Where do we go from here?

MARC H. MORIAL | 4/9/2018, 11:25 a.m.
“When we foolishly maximize the minimum and minimize the maximum, we sign the warrant for our own day of doom. ...

National Urban League

“When we foolishly maximize the minimum and minimize the maximum, we sign the warrant for our own day of doom. It is this moral lag in our thing-oriented society that blinds us to the human reality around us and encourages us in the greed and the exploitation, which creates the sector of poverty in the midst of wealth. Again we have deluded ourselves into believing the myth that Capitalism grew and prospered out of the protestant ethic of hard work and sacrifice.
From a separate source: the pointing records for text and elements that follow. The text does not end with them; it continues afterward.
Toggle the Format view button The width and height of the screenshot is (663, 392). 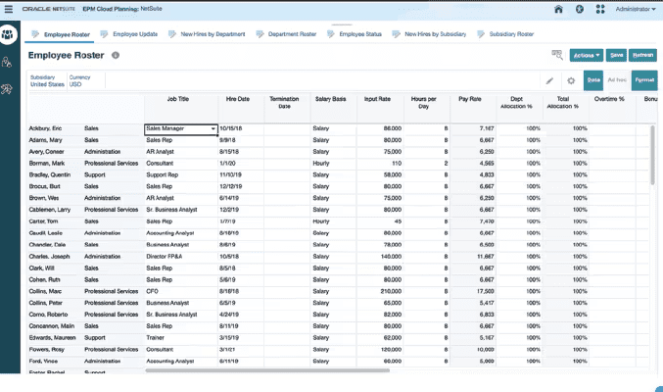[x=644, y=80]
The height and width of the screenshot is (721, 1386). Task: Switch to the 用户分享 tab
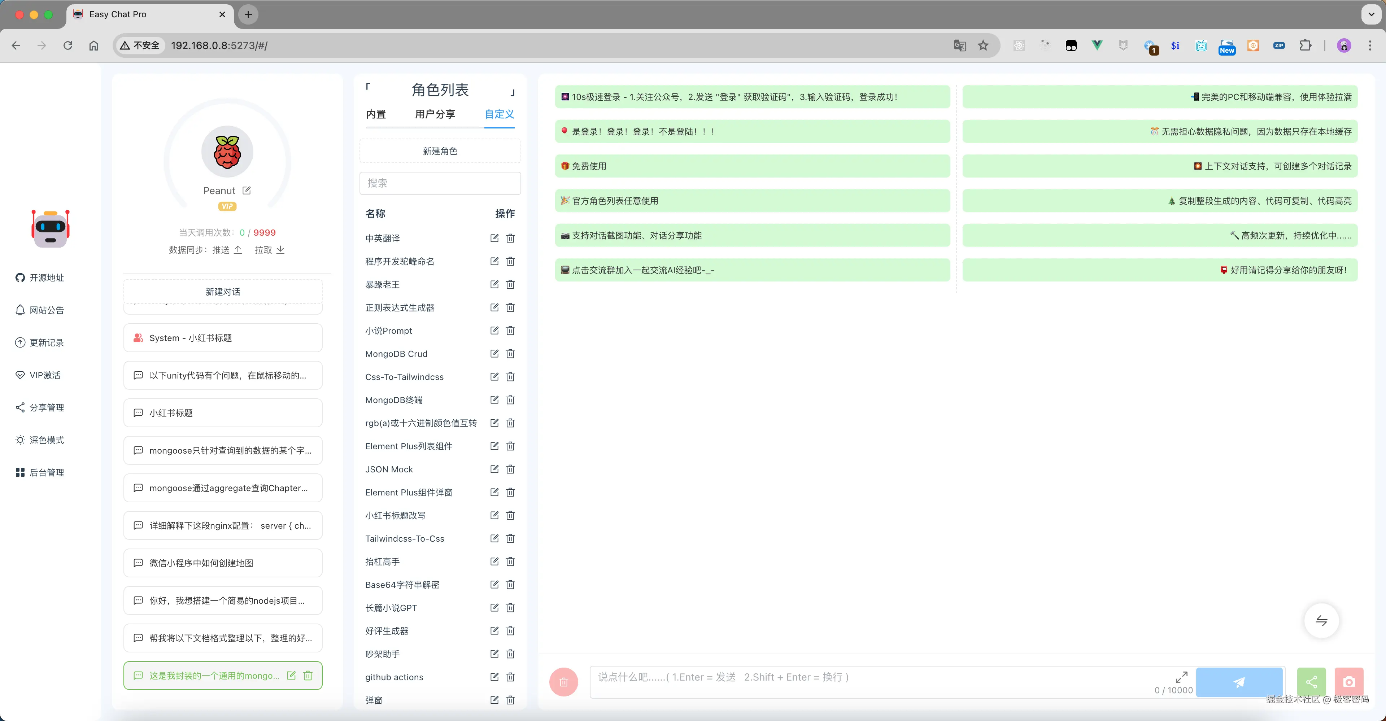435,114
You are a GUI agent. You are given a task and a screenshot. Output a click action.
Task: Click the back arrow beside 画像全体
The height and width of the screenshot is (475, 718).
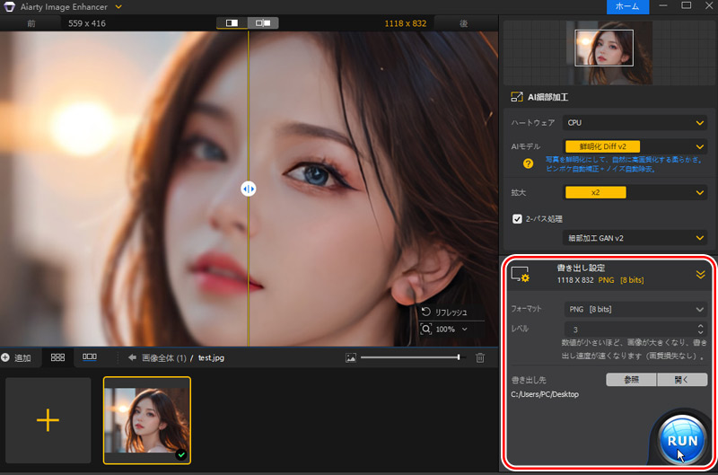click(x=131, y=357)
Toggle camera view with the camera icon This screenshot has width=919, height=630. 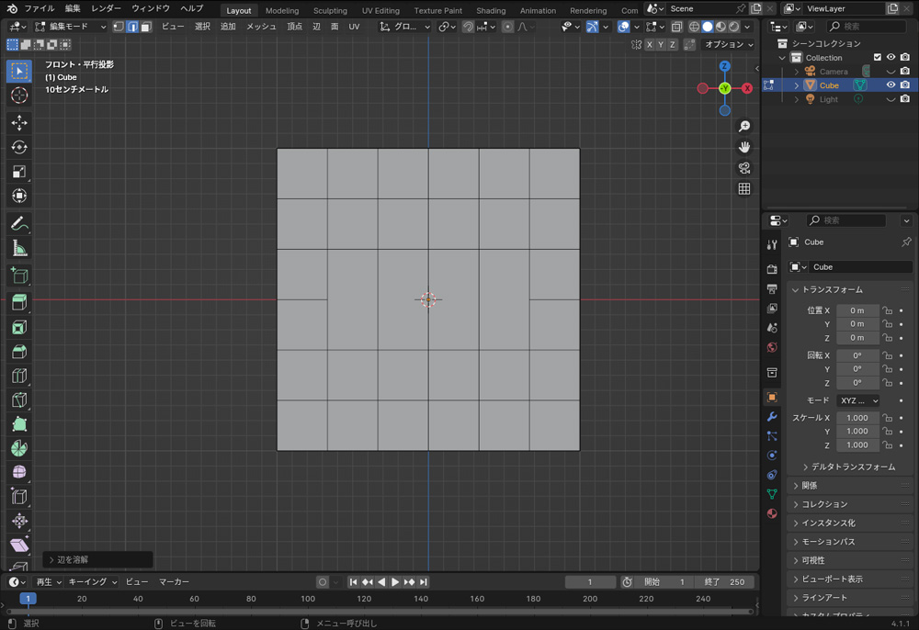pyautogui.click(x=744, y=168)
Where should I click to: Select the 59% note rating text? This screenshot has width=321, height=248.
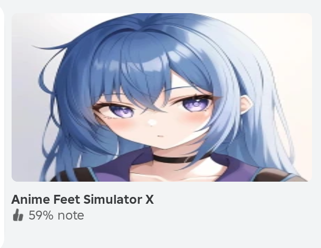56,215
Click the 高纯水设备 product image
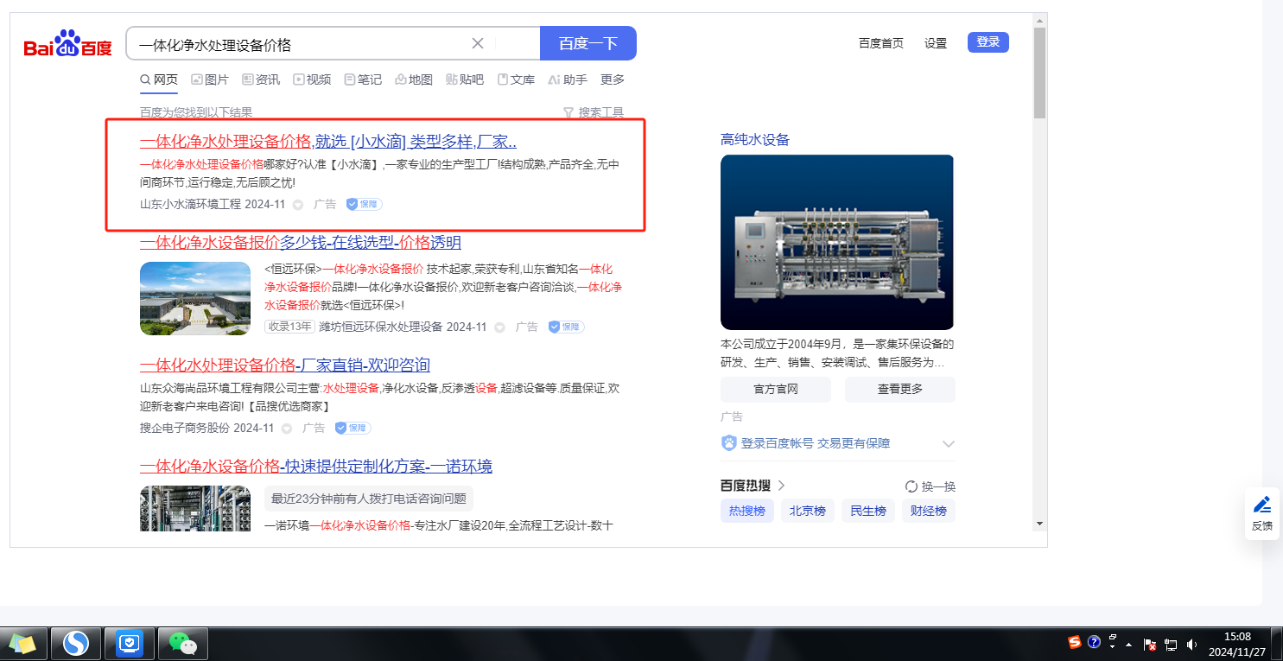1283x661 pixels. 836,242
The fact is that Capitalism was built on the exploitation and suffering of black slaves and continues to thrive on the exploitation of the poor both black and white, both here and abroad.” – Martin Luther King Jr.

As a civil rights organization that worked closely with Dr. Martin Luther King Jr. and the Southern Christian Leadership Conference, the April 4 anniversary of King’s assassination has always been a somber day of remembrance for the National Urban League.

This year, the 50th anniversary is an especially poignant one, presenting an opportunity to examine the progress of racial equality over the last half-century and examining King’s legacy through the lens of that history.

On Wednesday, I had the honor of speaking at the official 50th Anniversary Commemoration at the National Civil Rights Museum in Memphis, Tennessee.

The museum occupies the former Lorraine Motel where King was shot to death. At 6:01 p.m., the moment of his death, bells at the museum rang. To symbolize the news of his death rippling across the country and around the world, bells were scheduled to ring nationally at 6:05 p.m. and internationally at 6:07 p.m.

I was a child at the time of King’s death, but I remember the devastation of my parents, Dutch and Sybil Morial, who knew him personally. My mother first met King when he was a graduate student at Boston University, where she was an undergraduate. She describes the day in her memoir, Witness to Change: From Jim Crow to Political Empowerment.

He knew it was his time. He had said it … “I’ve seen the Promised Land. I may not get there with you. But I want you to know tonight that we, as a people, will get to the Promised Land.” He knew it, but we didn’t. And we didn’t understand his death. I was inconsolable.

“Now that Martin is gone, what will become of the movement?” I asked my father. He replied, “It will go on. It must.” And it did.

And now, 50 years later, the country asks itself the same question: What will become of the movement? The museum’s commemoration is part of its yearlong exploration of the theme, “MLK50 - Where Do We Go From Here.”

It’s seldom emphasized that the reason King was in Memphis April 4, 1968, was to support the city’s striking sanitation workers. Earlier in the year, a worker had been crushed to death by malfunctioning equipment, leading 1,300 men to walk off their jobs to protest dangerous conditions and low pay.